• Prezentowany tekst:
===
Co czeka dolara amerykańskiego?
2019-07-29 13:38
Dolary © crimson - Fotolia.com
Przeczytaj także: Słaby kurs dolara to tylko słowa?
Od początku czerwca dolar amerykański osłabił się w relacji do głównych walut i polskiego złotego. Za pogarszającym się sentymentem względem dolara amerykańskiego stał wzrost rynkowej wyceny prawdopodobieństwa agresywnych obniżek stóp procentowych ze strony Rezerwy Federalnej w 2019 roku.fot. mat. prasowe
Indeks USD & kurs USD/PLN (lipiec ’18-lipiec ’19)
Od czasu ostatniej podwyżki stóp procentowych Rezerwy Federalnej, która miała miejsce w grudniu ubiegłego roku, retoryka decydentów z FOMC uległa zmianie o 180 stopni. Oczekiwania członków amerykańskiego banku centralnego zmieniły się m.in. w obliczu presji politycznej wywieranej na Fed przez prezydenta Trumpa. Jeszcze na początku roku decydenci sygnalizowali możliwość kolejnych podwyżek. Obecnie członkowie FOMC sugerują, że podczas lipcowego spotkania Rezerwy Federalnej dojdzie do pierwszego cięcia stóp procentowych od ponad dekady. Podczas czerwcowego spotkania Fed niemal jednoznacznie wskazał na plany obniżek, wyrażając obawy w związku z ostatnią eskalacją konfliktu na linii USA-Chiny.
===
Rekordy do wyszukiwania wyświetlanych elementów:
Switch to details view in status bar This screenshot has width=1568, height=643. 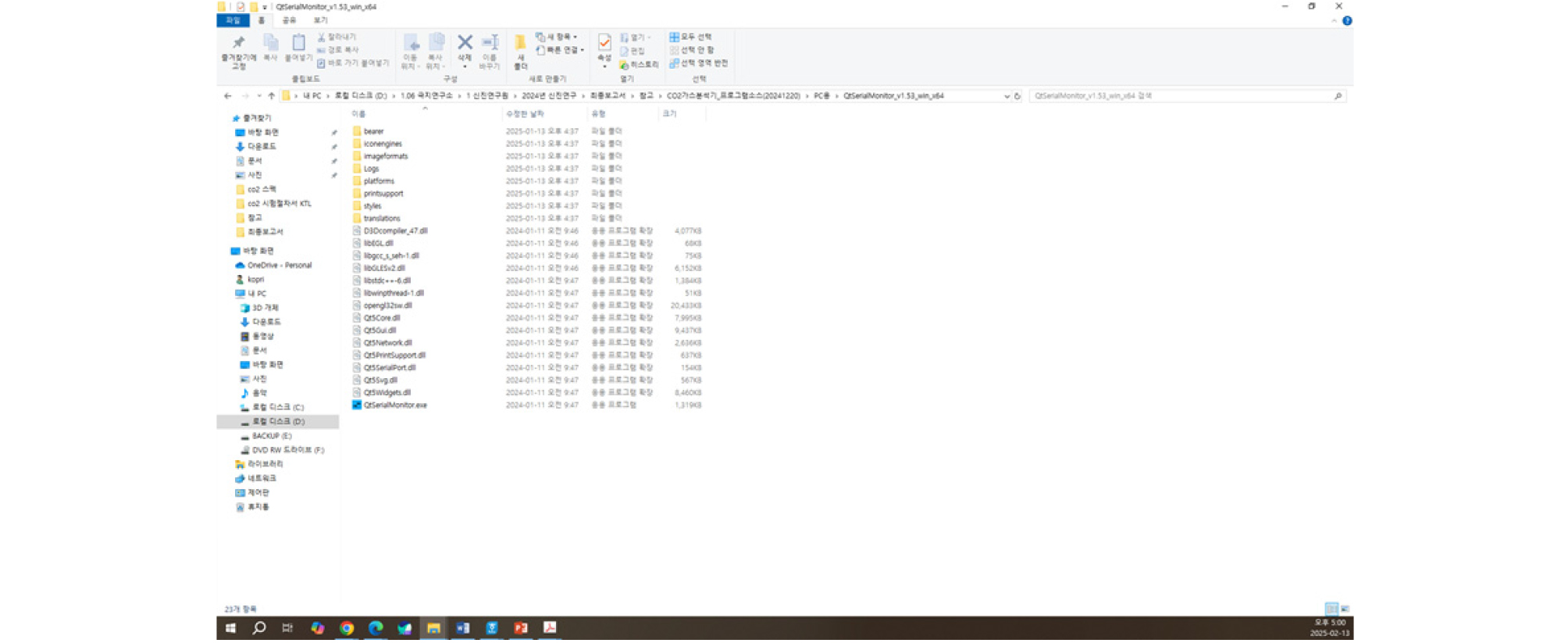tap(1331, 609)
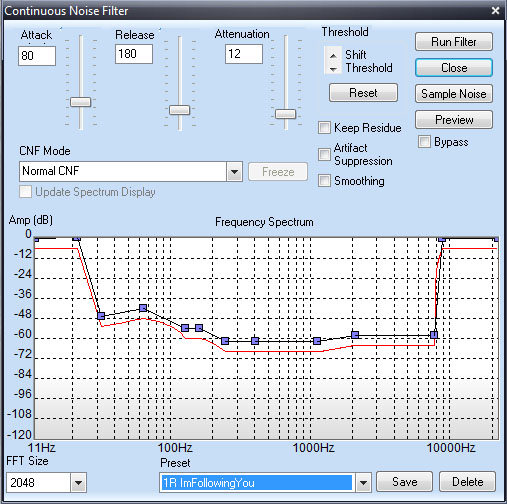Click the Run Filter button
The width and height of the screenshot is (507, 504).
pos(454,42)
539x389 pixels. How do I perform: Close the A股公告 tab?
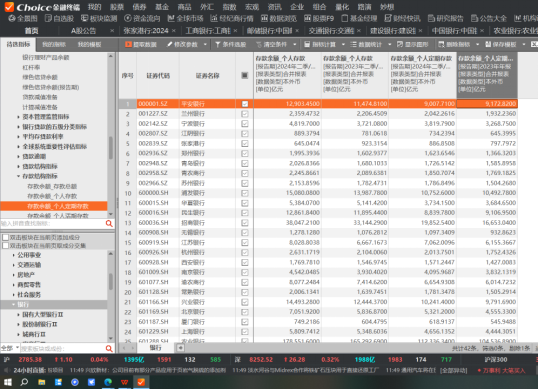(112, 31)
===
• Polecenia:
A) Przetłumacz na język angielski zdanie z tekstu o kursie dolara: „Jeszcze na początku roku decydenci sygnalizowali możliwość kolejnych podwyżek.”
B) Podaj ponownie wiersze rekordów, zaczynając od wiersza z „539x389 pixels. How” i kontynuując aż do końca rekordów. Obrazy pomiń.

• Wyniki ćwiczenia:
A) As recently as the beginning of the year, policymakers were signaling the possibility of further hikes.

B)
539x389 pixels. How do I perform: Close the A股公告 tab?
(112, 31)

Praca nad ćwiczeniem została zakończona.